On Friday, the commissioner's office and players' players association put the penalties on hold for 10 days to allow for further negotiations over their drug agreement. If a deal is struck, the suspensions likely would be dropped.
That, however, appeared to have nothing to do with the Orioles' decision to cut Gibbons. The team didn't see him getting much time as a reserve outfielder and left-handed designated hitter, and keeping the more versatile Scott Moore as a utility player made far more sense.
"The decision was essentially down to two players, and we made a baseball decision," said club president Andy MacPhail, who delivered the news to Gibbons.
"We laid it out pretty clearly," MacPhail said. "For you to be a productive player you need to play, and that opportunity just doesn't exist here absent some horrific injury. His words were, 'I agree completely.'"
Gibbons also did not fit into MacPhail's decision to rebuild the team with youth.
"We just need to move forward ... along the path we've decided we need to take," MacPhail said. "I'm convinced that it's the right thing for us to do."
MacPhail, however, did not make the decision without first discussing it with owner Peter Angelos.
"I gave him the ramifications and what my thinking was. I hadn't really reached any conclusions myself; I was really wrestling with this one," MacPhail said. "His advice was, 'You gotta do what you gotta do.' Those were the last words he left me with, and I took the position that this is what we had to do."
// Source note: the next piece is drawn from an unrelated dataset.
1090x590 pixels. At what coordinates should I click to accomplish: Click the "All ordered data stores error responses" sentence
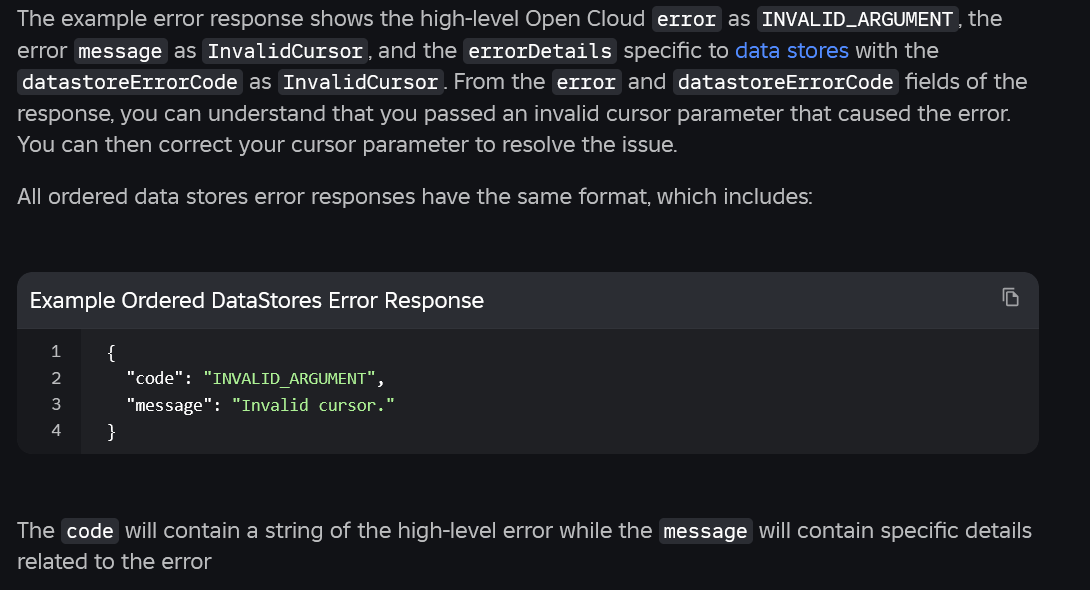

Gibbons is owed $5.7 million this year from the Orioles and $6.2 million for 2009.
Selected from the Toronto Blue Jays in the winter-meeting draft on Dec. 11, 2000, Gibbons hit .260 with 121 home runs and 405 RBIs in 779 games over seven seasons for the Orioles.
He batted .230 with six homers and 28 RBIs last season before surgery on his left shoulder on Aug. 14. It was the fourth time in seven seasons that injuries prevented him from appearing in 100 games.
Gibbons served as an extra outfielder and left-handed designated hitter this spring. When it came time for manager Dave Trembley to finalize the 25-man roster, there was simply no reason to make Gibbons a part of it.
"I was not going to be able to find playing time for Jay Gibbons, the roster being what it (is) right here, right now," Trembley said. "He agreed with that."
Gibbons was not available for comment. A call to his cell phone was not immediately returned.